Has anyone used it? If so, what can you tell me about it? Thanks. Ruth

KingVolcano

02:39AM | 08/05/09
Member Since: 03/03/05
273 lifetime posts
To be honest I do not like the product for use with wet floors. Often times people use this for the same intent as yourself only to find it gives mold the perfect environment to colonize. I have pulled up many of these floors in the Boston area due to mold issues.

I personally recommend this product for dry use as an insulator from the cold cement.

No matter what, you cannot leave water unaddressed under that type of floor or I guarantee you will have mold issues.

I'll monitor this post to see if you have any further questions.

RuthPa

10:04AM | 08/05/09
Member Since: 02/02/08
7 lifetime posts
King--The Delta folks say that their product allows air flow and prevents mold because there are no open seams. There appear to be three similar but different products. this one comes in long rolls rather than in squares. So I have two questions: the floors you have removed--are they Delta FL or one of the competitors. Were the strips correctly taped?

In terms of clearing up the water problem, I don't think that will happen. My house is 104 years old. I have no idea how thick the concrete floor is, and the head room is barely enough to make it comfortable to walk. My house is built into a hill so that the front of the house is street level. The basement at the back is 7.5 foot. It is in Portland, Oregon where we have somewhat of a high water table. Especially when we have a dry summer and then heavy steady rain that comes down too fast for the soil to absorb, there is not a lot that can be done. I do not get standing water, but rather dark patches on the concrete occasionally.

When i have taped down plastic and left it for up to a week, I get no condensation droplets. At this point, the basement has no smell of mold and I want to keep it that way, but I want to put down a floor because working/standing on concrete is hard and in the winter is cold.

What suggestions do you have?

KingVolcano

07:10PM | 08/05/09
Member Since: 03/03/05
273 lifetime posts
I know they claim their product allows air flow, and to a certain extent it does. However, it is not adequate to allow wicking unless you have something pulling or pushing air through the cavity. Otherwise the air is stagnant and moisture will be trapped.

Mold spores are everywhere in a home and unless you have HEPA air filters running and you HEPA vacuum the floor, you will have mold spores. Spores are also found in ground water and can be introduced to a house with ease. If an area is dry, these spores will stay dormant until there is sufficient moisture to reproduce. So standing water/moisture under the Delta product will only harbor mold.

If you do not need the entire floor of the basement covered, you may want to consider making an elevated stage. Run the boards perpendicular to the open end.
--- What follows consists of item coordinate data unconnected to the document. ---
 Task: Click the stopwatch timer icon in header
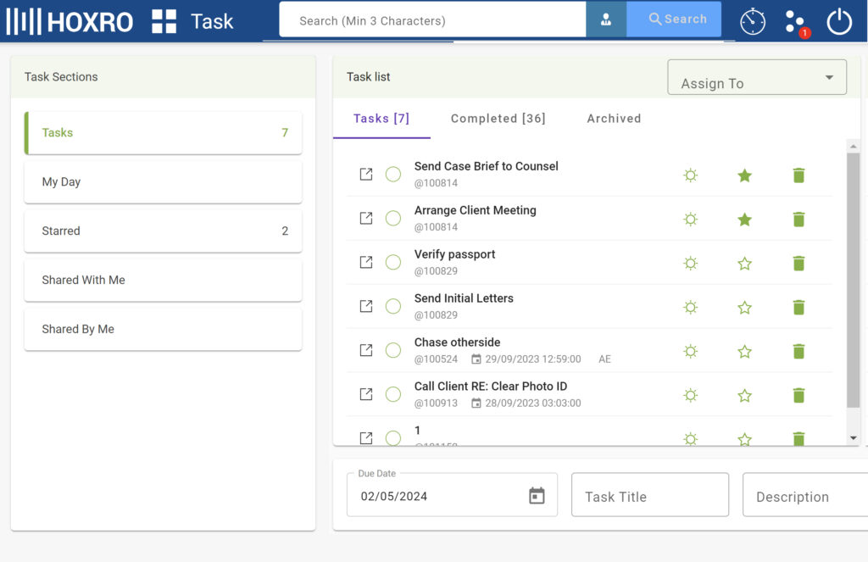[753, 21]
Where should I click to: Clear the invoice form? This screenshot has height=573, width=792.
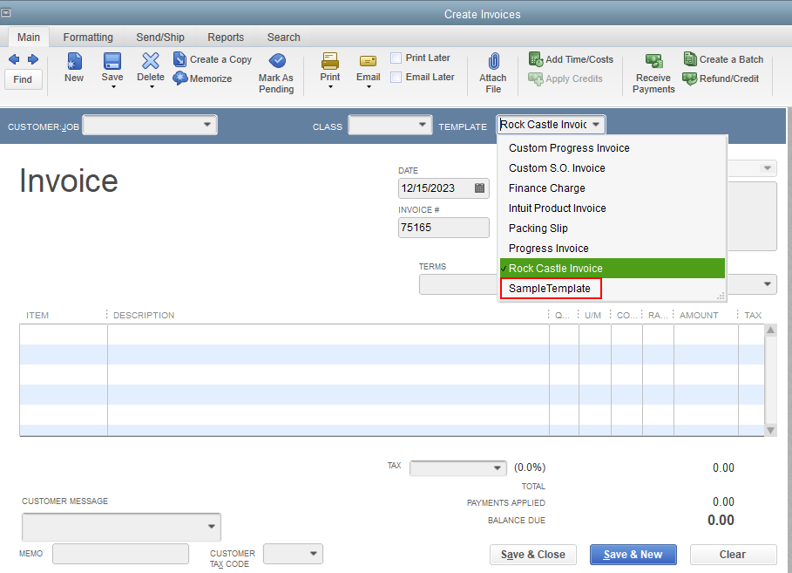click(733, 555)
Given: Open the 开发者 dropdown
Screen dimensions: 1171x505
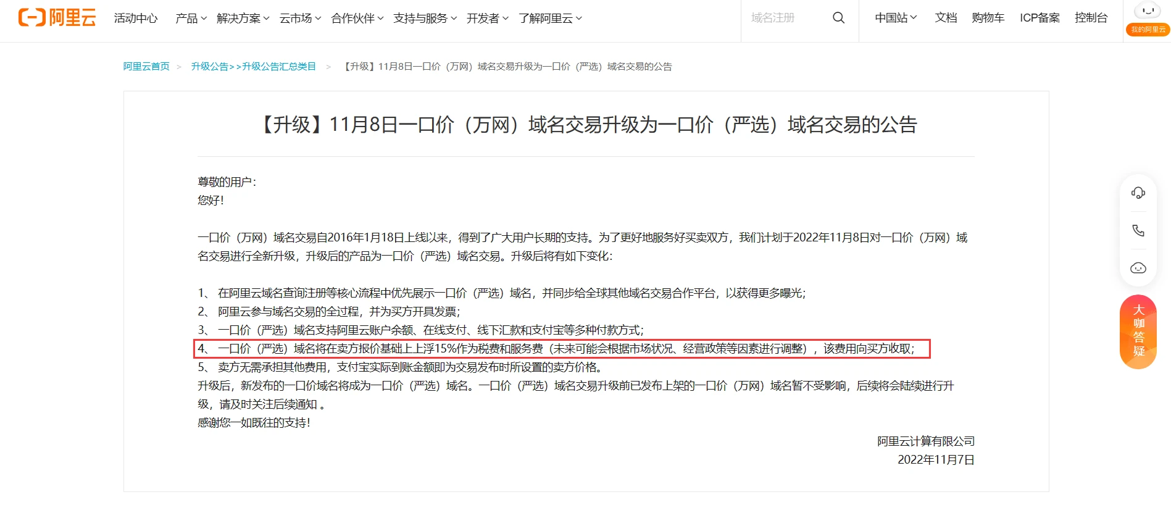Looking at the screenshot, I should pyautogui.click(x=487, y=19).
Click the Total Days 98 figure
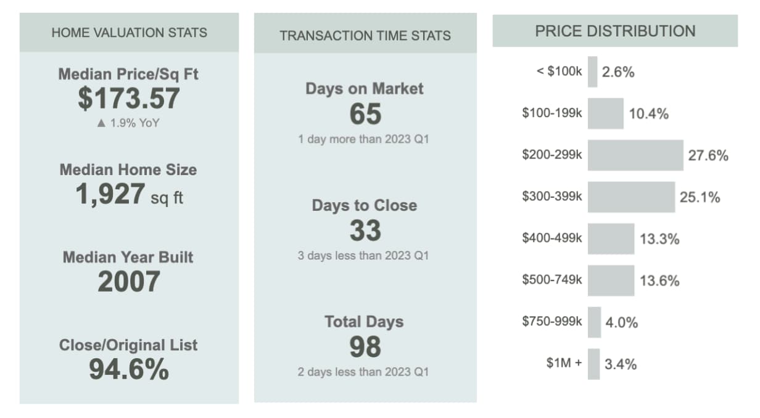Image resolution: width=760 pixels, height=418 pixels. pyautogui.click(x=365, y=347)
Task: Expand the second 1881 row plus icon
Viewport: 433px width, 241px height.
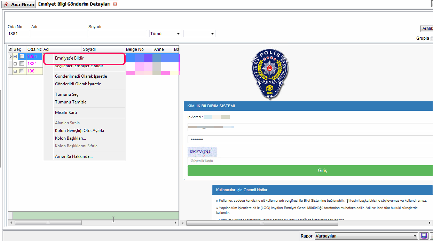Action: (15, 64)
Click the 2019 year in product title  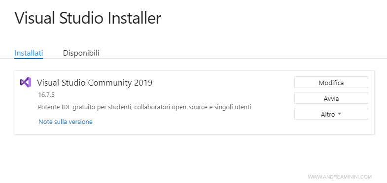pyautogui.click(x=143, y=83)
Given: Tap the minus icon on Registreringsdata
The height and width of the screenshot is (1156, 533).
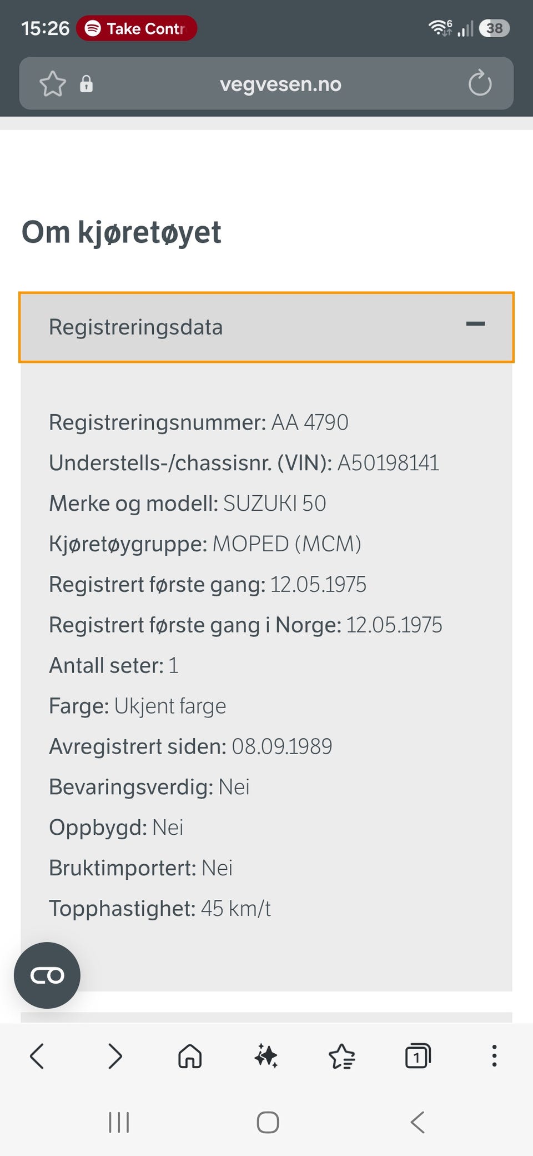Looking at the screenshot, I should click(475, 323).
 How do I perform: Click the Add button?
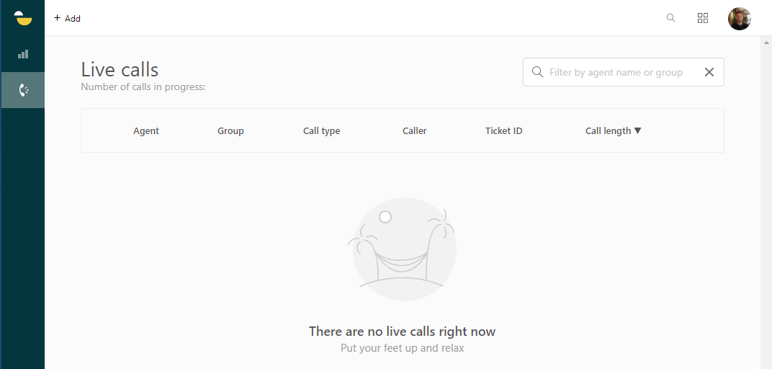[x=68, y=18]
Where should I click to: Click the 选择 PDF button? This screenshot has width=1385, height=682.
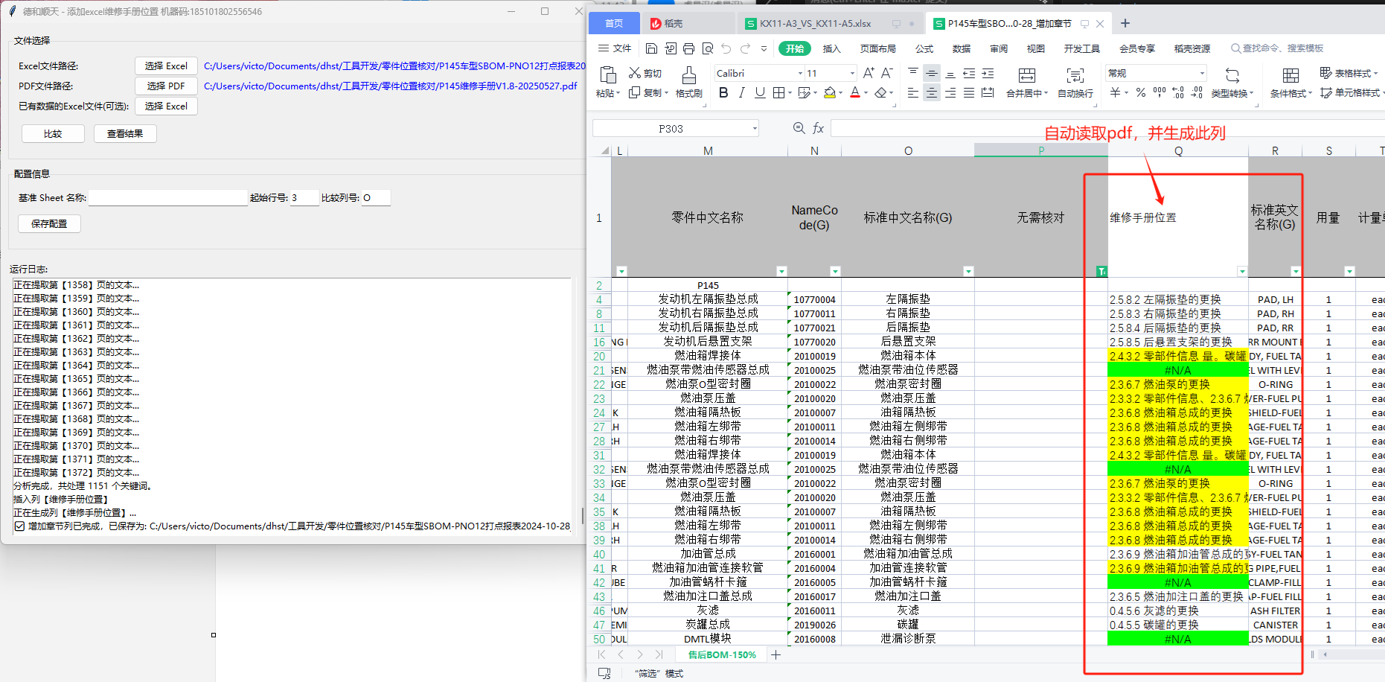pos(166,86)
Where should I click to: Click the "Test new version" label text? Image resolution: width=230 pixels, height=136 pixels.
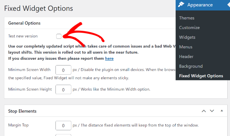(x=23, y=36)
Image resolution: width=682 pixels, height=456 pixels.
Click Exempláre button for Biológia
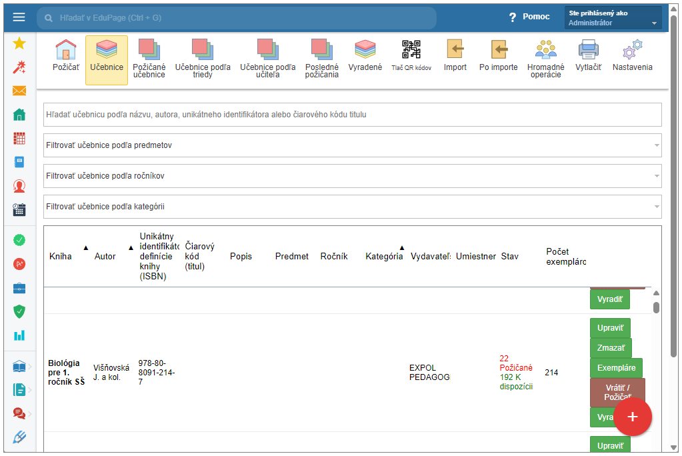(x=616, y=367)
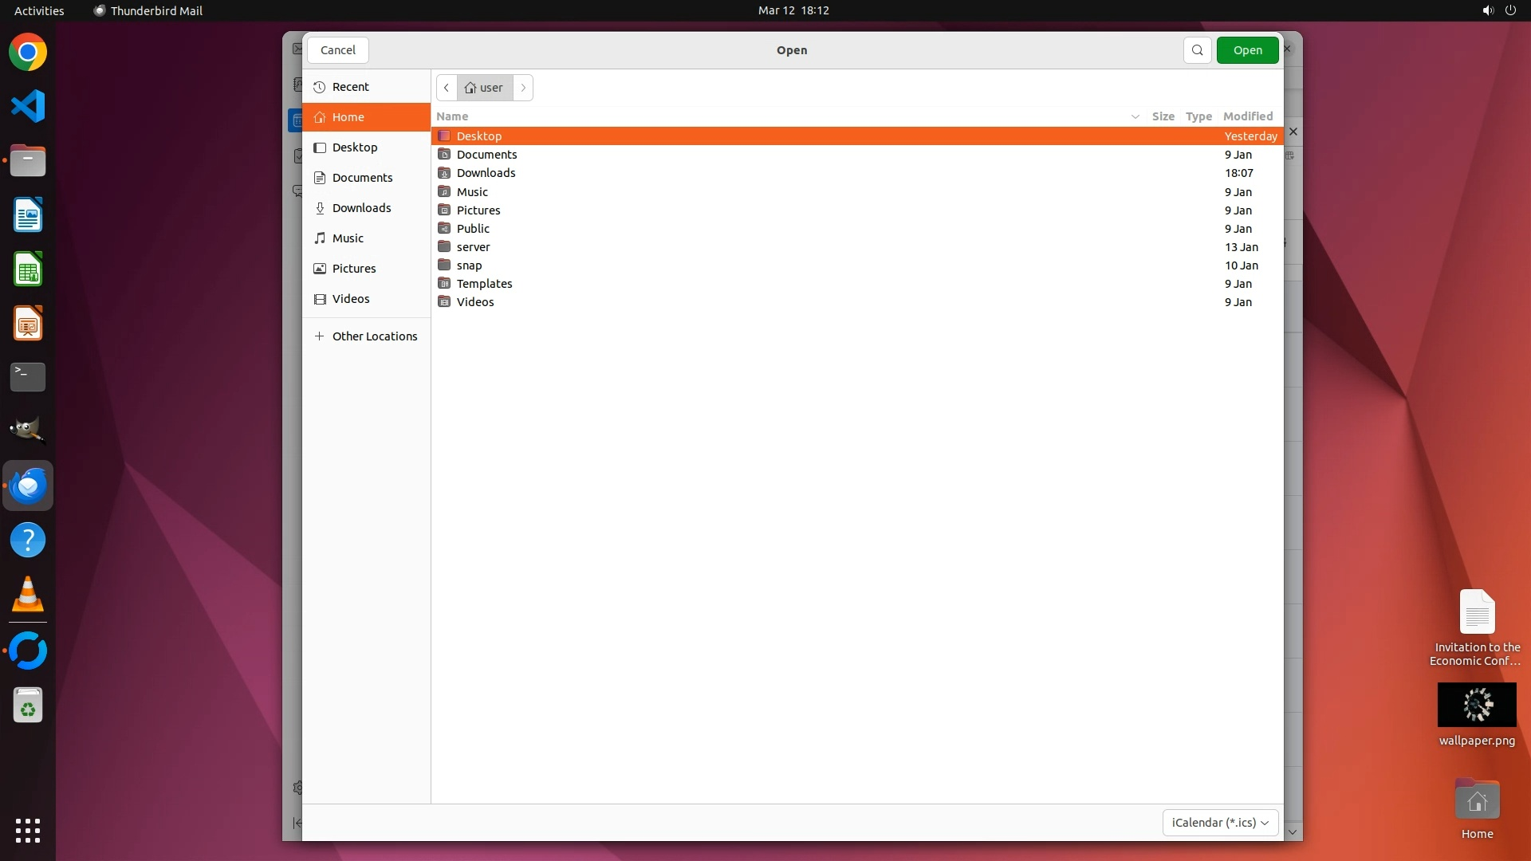This screenshot has height=861, width=1531.
Task: Click the Cancel button
Action: tap(338, 50)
The open end will allow you to direct a fan under the stage as a way of wicking the moisture off the cement floor when needed in conjunction with a dehumidifier.

You can make it in sections 4x8 that would allow you to clean under it a few times a year or to allow access in case of flooding.

It would be best to use aluminum studs however the floor would be noisy if you allow it to float instead of securing it to the floor.

I have removed floors with Delta's systems and others. I am about to rip up another next week for the same reason...trapped water led to stachybotrys (toxic black mold).

People always say that the floor was clean when the floor was installed and yet over time dust, debris and dander make their way under the floor. Most of the time it is delivered by water flow.

If ground water brings mold spores with it, no amount of tape in the world is going to help.

Once you understand the dynamics of how mold can enter a home, you will understand why their systems are only good for certain applications.

I have nothing against Delta or their products, I just have issue with their products being used in certain situations. Also, I am not stating that if you do install a Delta product that you will have mold problems. Given what you have written, if it were me I would not put it in my house.

I hope my reply was proper and informative. We can always chat by telephone if you have any further questions, or you can keep posting so others may benefit from this thread.

RuthPa

07:19PM | 08/05/09
Member Since: 02/02/08
7 lifetime posts
Thanks for taking time to respond. Your reply is both helpful and polite--given some of the badinage on this list, I appreciate that.

I am hoping to hear from other folks also.

Because of the low clearance in the basement (and the ducts hang into some of the head space, the platform idea is not real workable, though perhaps 1x1 might work without creating too much problem.

BV005004

11:23AM | 07/16/14
How can Mould grow when there is nothing organic to breed on? Mold cannot grow on either the concrete or plastic subfloor. It might not allow moisture to dissipate if the airflow is non existent but as described, it would be impossible for mold to breed.